### [Set problem 1]
In the paper review below, the proposed algorithm is a variant of which existing algorithm?

If no proper correction is applied, the repetition of individually well-grounded high-confidence tests is known to lead irremediably to absurd "statistically certified" discoveries.
False discovery rate control (FDR) is an alternative of family-wise test corrections like Bonferroni's which are known to be too conservative.
This paper propose a general framework for repeated A/B/n tests which integrates several concrete ideas:
- introduce a "best-arm identification with control" variant of the (epsilon,delta)-PAC best-arm identification problem that we could also name "better-arm identification";
- replace inefficient static A/B/n testing procedures by adaptive PAC "better-arm" algorithms;
- propose a variant of the LUCB algorithm for this purpose;
- integrate anytime p-values calculus for continuous FDR control.
The proposed "better-arm identification" algorithm is analyzed in section 3.2.
The proposed meta-procedures are analyzed and shown to guarantee this FRD control.
Some experiments are provided at the end of the paper.
At first sight I was a bit surprised by this strongly application-oriented cross-discipline paper, but I really liked the fresh ideas and the concrete perspectives they give for MABs both on the applicative and theoretic grounds.
l37 "testing multiple" -> "multiple testing "
l153 "samplesas" -> "samples as"
The paper studies sequential hypothesis testing problems, where the decision maker processes hypotheses sequentially (as opposed to processing them jointly). The objective is to control false discovery rate (FDR) or modified FDR (mFDR), and also keep the best arm discovery rate (BDR) high.
The proposed algorithm is based on a combination of pure-exploration multi-armed bandit (MAB) methods and results from online FDR control. Using an appropriate pure exploration method ensures that BDR is high, while the online FDR method ensure low FDR. The main contribution of the paper is an appropriate combination of these two components that guarantees simultaneous control of FDR and BDR.
Overall, the paper is well-written and the ideas are very clear and easy to follow. The technical contribution is interesting and relevant to NIPS community.

### [Set problem 2]
Return the rows verbatim, starting at the line that has "Given: Expand cookie info via Show details" and continuing through the last of the rows. Omit the pictures.

### [Information provided]
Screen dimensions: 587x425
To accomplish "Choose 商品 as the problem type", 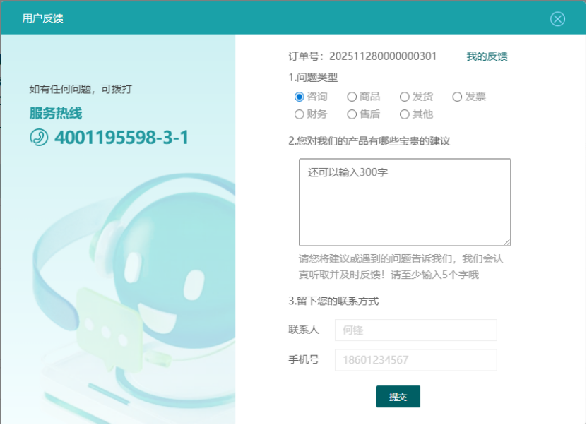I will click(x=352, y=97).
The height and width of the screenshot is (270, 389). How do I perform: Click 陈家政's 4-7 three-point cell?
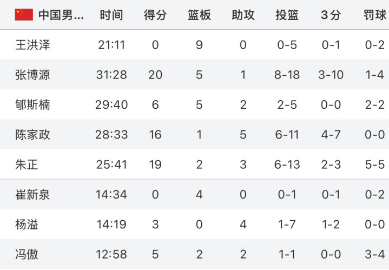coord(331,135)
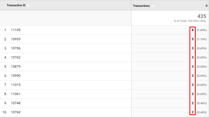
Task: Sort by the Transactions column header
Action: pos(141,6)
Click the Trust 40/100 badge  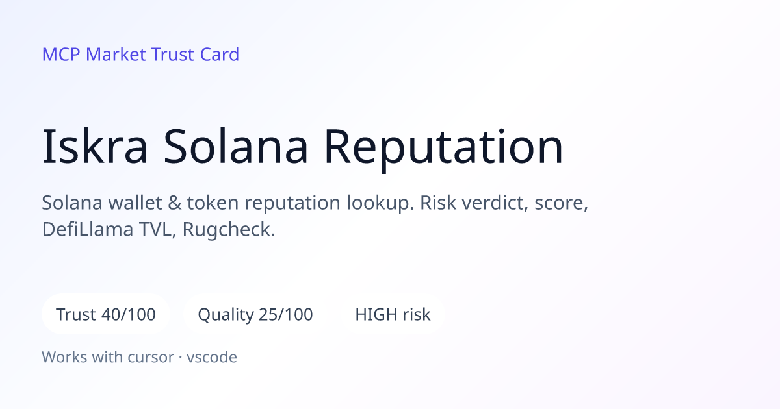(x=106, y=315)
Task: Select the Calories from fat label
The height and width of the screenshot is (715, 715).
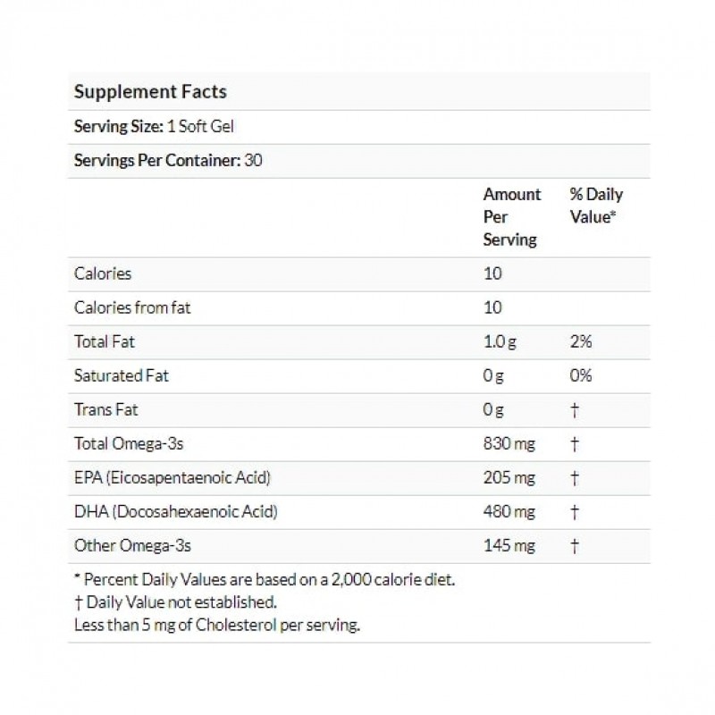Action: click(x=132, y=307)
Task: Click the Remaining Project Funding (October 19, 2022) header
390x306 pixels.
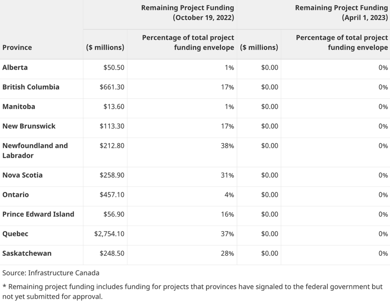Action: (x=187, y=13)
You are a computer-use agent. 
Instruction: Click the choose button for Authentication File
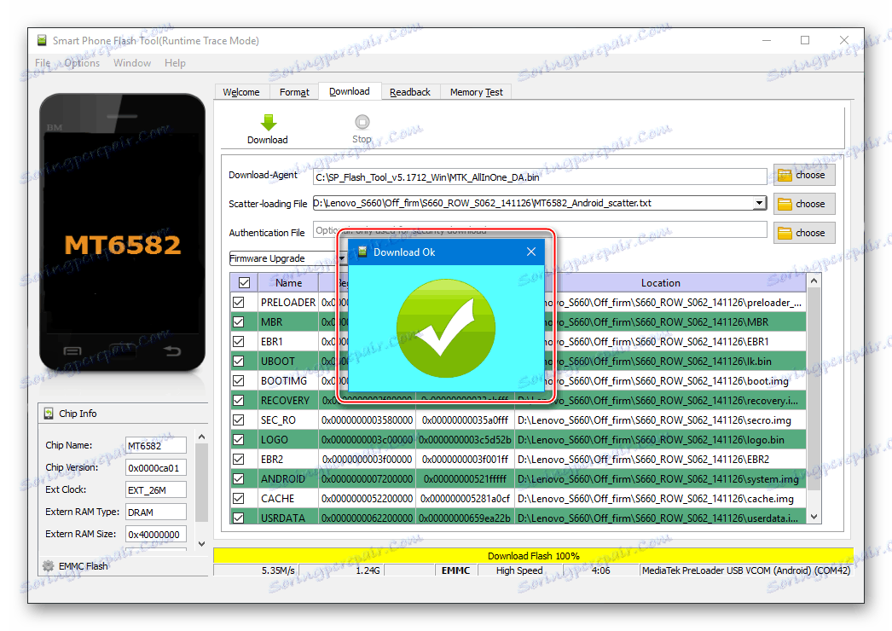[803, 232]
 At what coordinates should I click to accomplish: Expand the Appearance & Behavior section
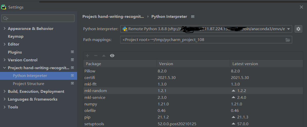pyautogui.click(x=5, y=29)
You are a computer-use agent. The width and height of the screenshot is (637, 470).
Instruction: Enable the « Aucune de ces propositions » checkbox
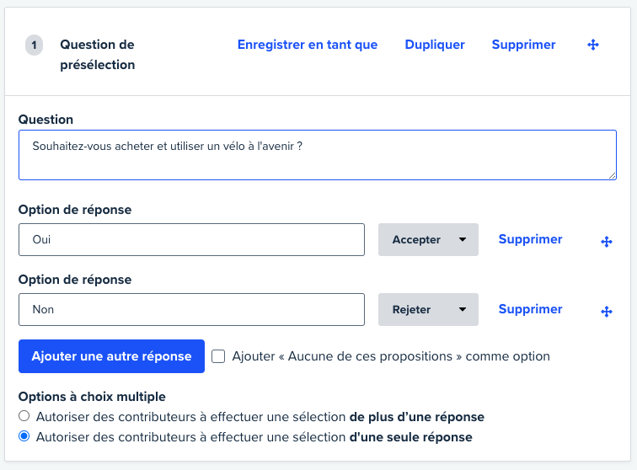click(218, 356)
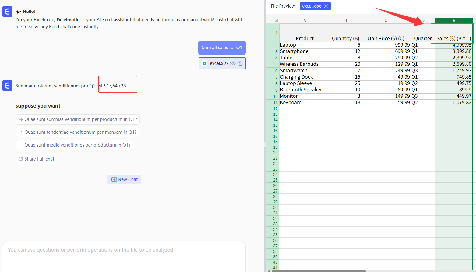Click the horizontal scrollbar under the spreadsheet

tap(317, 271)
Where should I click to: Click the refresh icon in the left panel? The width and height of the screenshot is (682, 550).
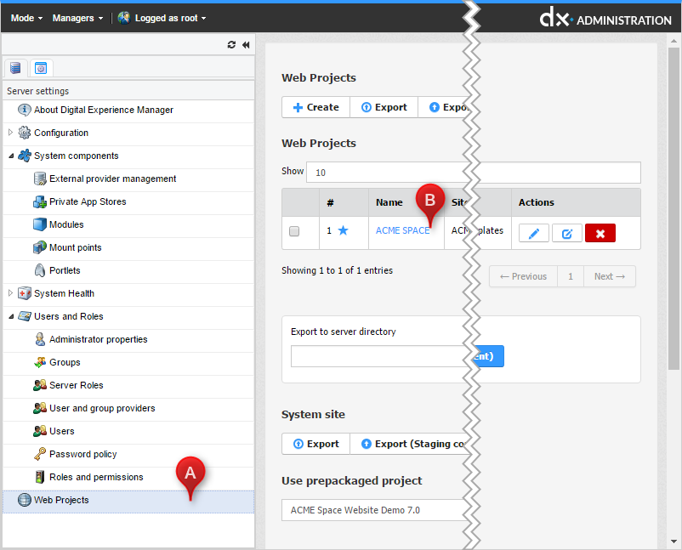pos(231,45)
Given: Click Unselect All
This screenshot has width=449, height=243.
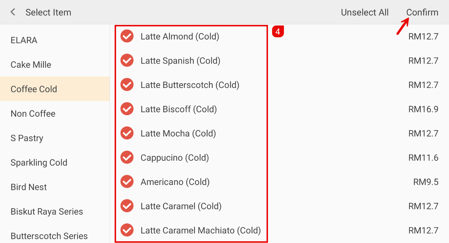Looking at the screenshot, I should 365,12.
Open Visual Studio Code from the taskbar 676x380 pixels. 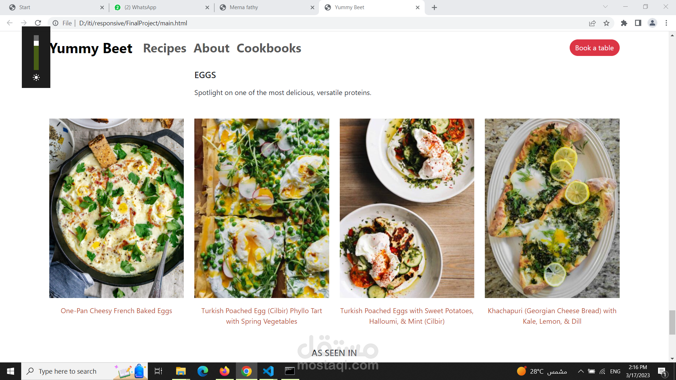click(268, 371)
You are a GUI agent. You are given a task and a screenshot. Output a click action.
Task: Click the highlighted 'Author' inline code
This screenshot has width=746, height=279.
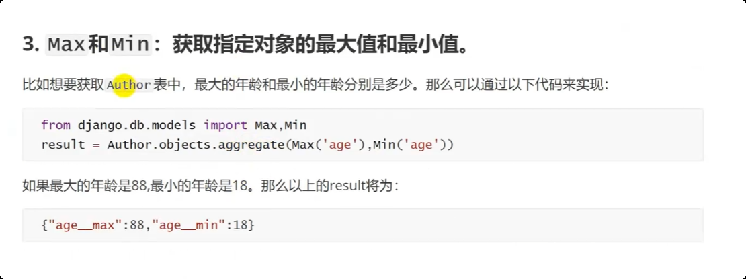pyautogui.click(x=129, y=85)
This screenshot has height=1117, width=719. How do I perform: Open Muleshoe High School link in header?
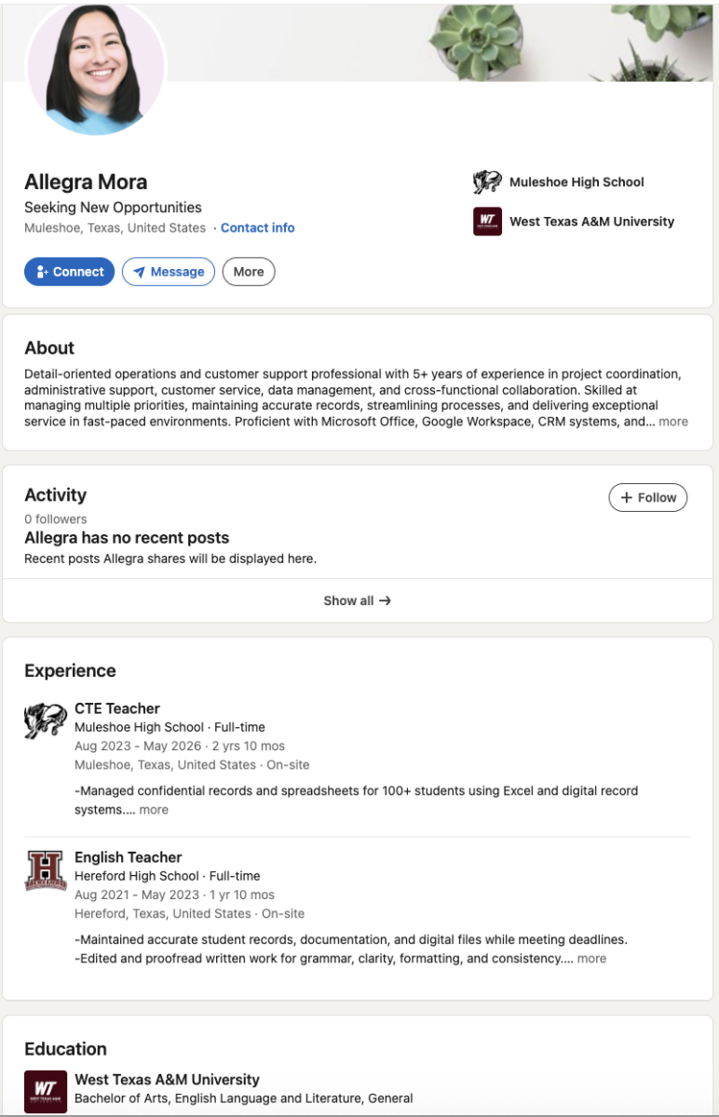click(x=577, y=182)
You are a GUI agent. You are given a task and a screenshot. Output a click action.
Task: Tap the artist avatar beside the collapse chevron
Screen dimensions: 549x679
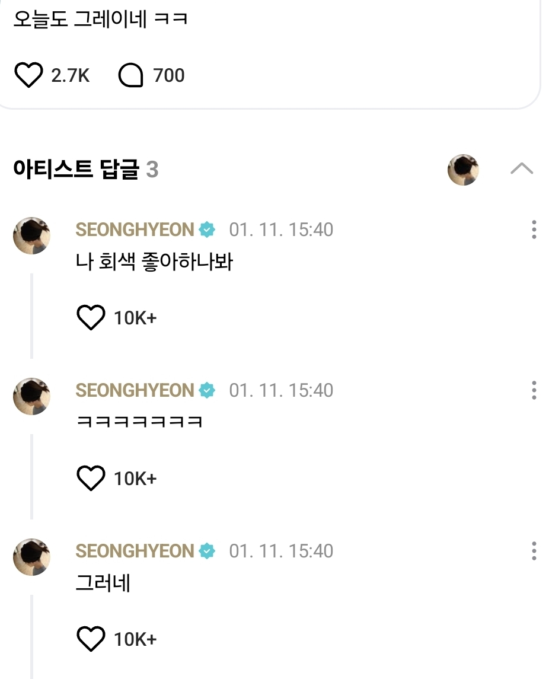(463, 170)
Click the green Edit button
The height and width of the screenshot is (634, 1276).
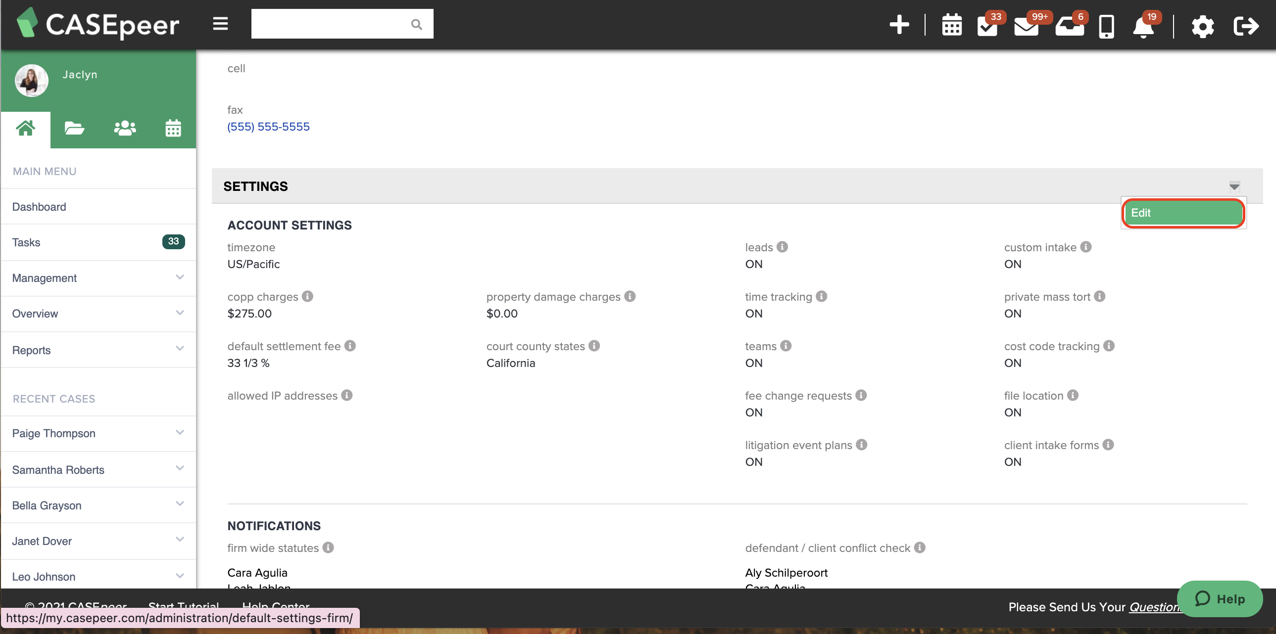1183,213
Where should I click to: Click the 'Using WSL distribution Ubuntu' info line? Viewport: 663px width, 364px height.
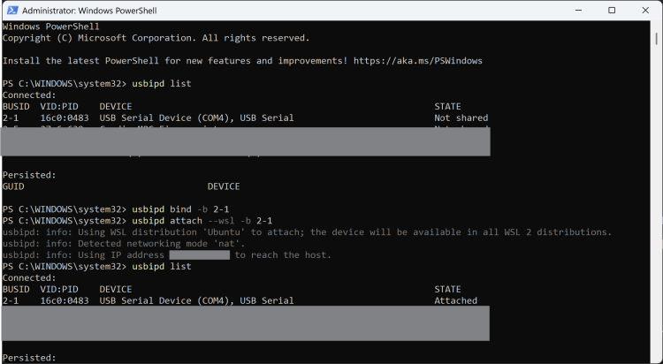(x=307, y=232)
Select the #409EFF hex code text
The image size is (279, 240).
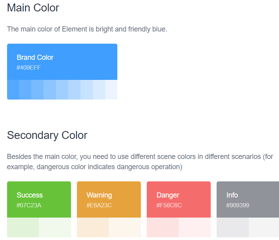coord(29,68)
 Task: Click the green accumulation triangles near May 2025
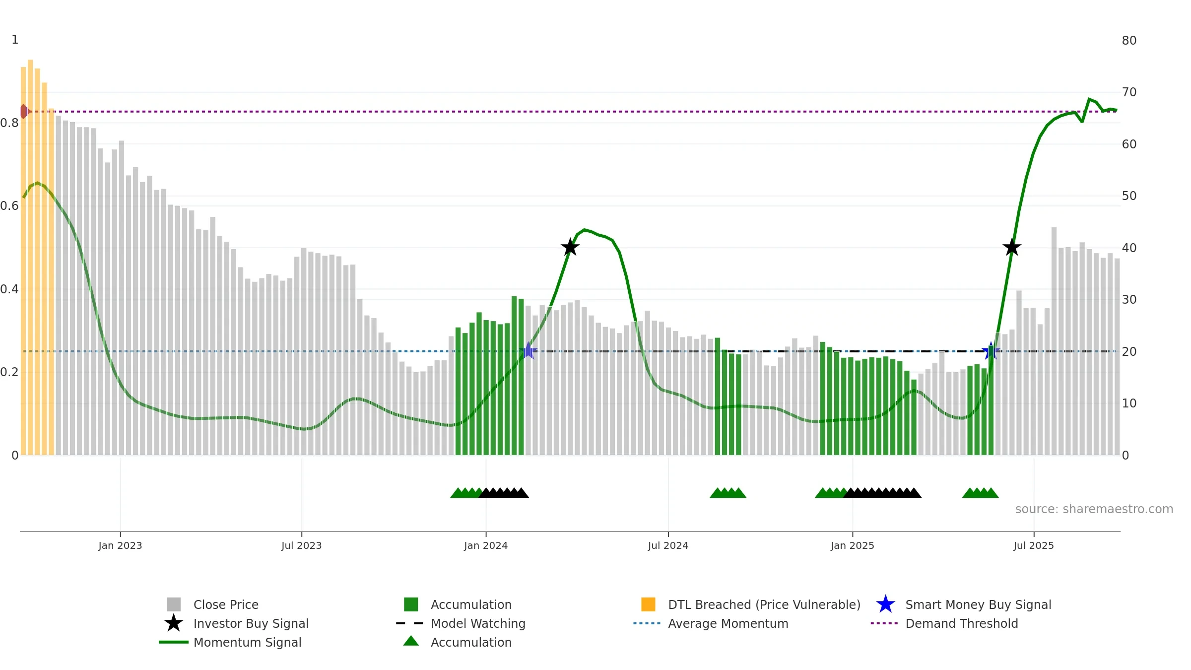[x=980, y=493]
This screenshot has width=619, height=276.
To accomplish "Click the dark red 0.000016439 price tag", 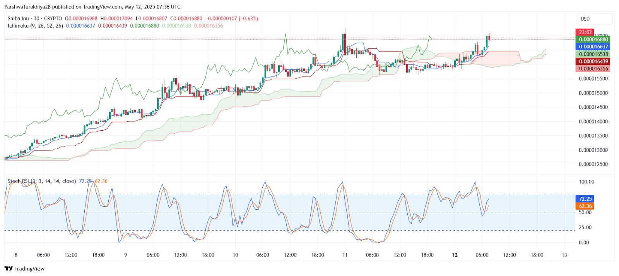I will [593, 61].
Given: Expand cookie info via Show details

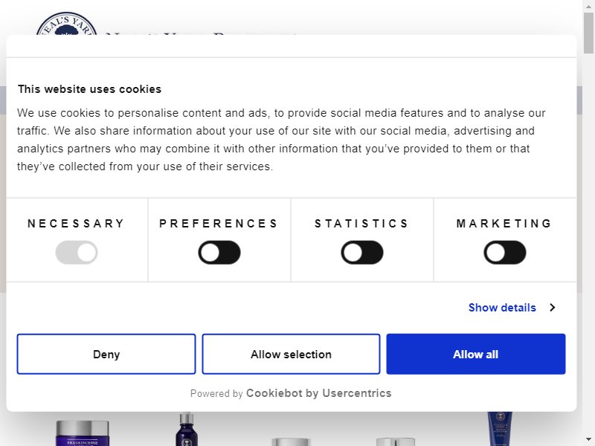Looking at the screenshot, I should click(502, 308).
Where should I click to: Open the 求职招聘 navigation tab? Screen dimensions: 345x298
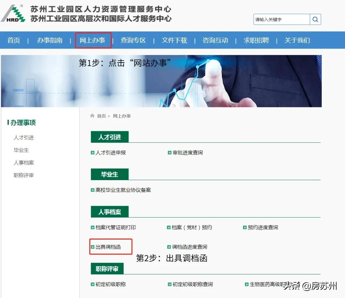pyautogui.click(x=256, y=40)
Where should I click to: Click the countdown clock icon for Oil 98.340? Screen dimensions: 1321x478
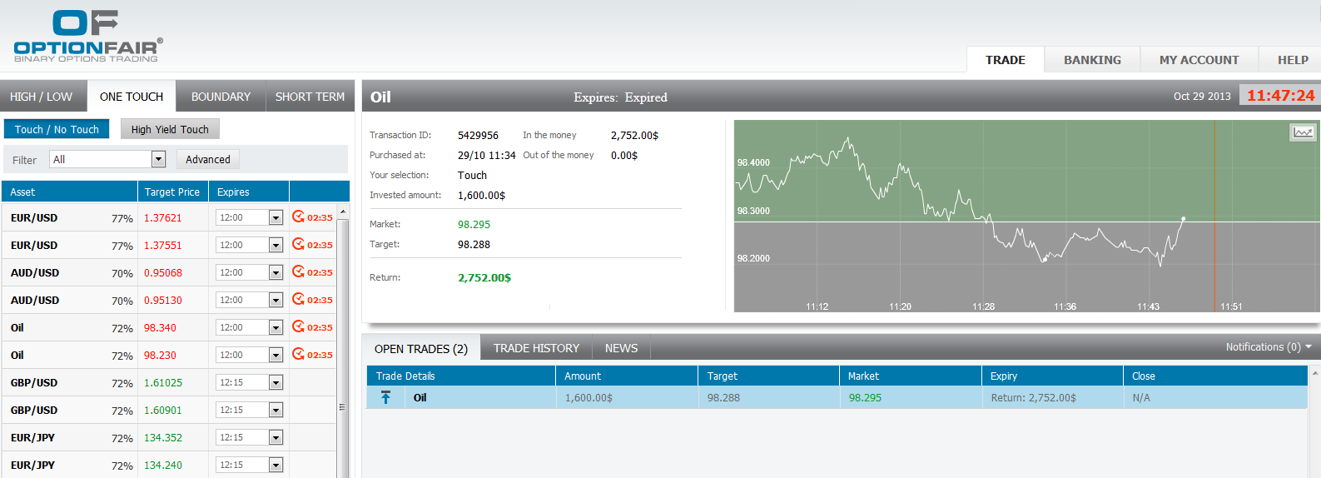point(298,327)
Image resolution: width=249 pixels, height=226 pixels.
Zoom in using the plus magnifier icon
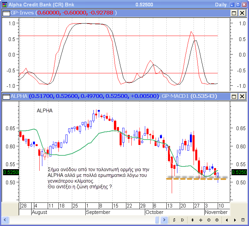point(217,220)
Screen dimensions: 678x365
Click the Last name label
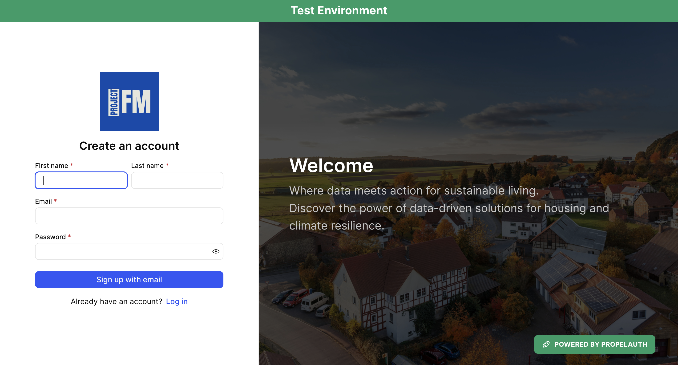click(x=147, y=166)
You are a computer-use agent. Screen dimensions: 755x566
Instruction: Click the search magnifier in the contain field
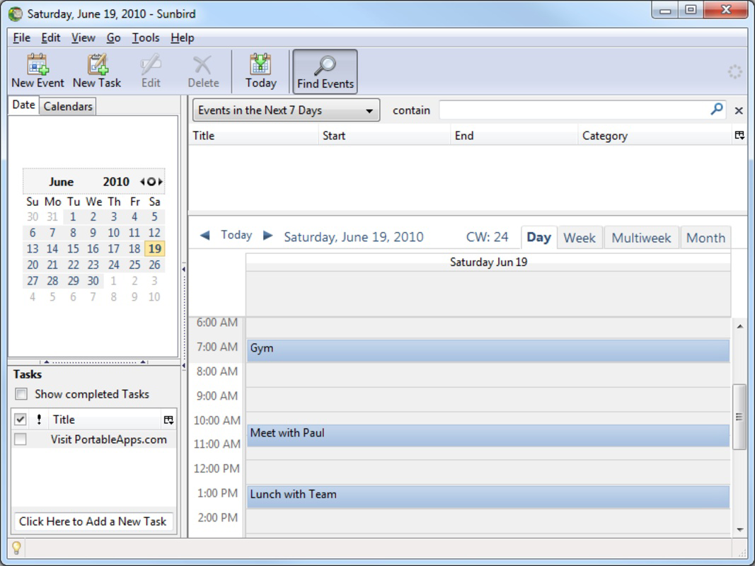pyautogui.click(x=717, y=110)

### [Problem solution 1]
The LUCB algorithm.

### [Problem solution 2]
Given: Expand cookie info via Show details

Looking at the screenshot, I should click(502, 308).
Where should I click to: Open the 求职招聘 navigation tab? Screen dimensions: 345x298
pyautogui.click(x=256, y=40)
Where should I click to: Click the countdown clock icon for Oil 98.340? Screen dimensions: 1321x478
point(298,327)
Image resolution: width=249 pixels, height=226 pixels.
Zoom in using the plus magnifier icon
point(217,220)
Screen dimensions: 678x365
Click the Last name label
click(x=147, y=166)
You are a computer-use agent. Screen dimensions: 755x566
Instruction: Click the search magnifier in the contain field
pyautogui.click(x=717, y=110)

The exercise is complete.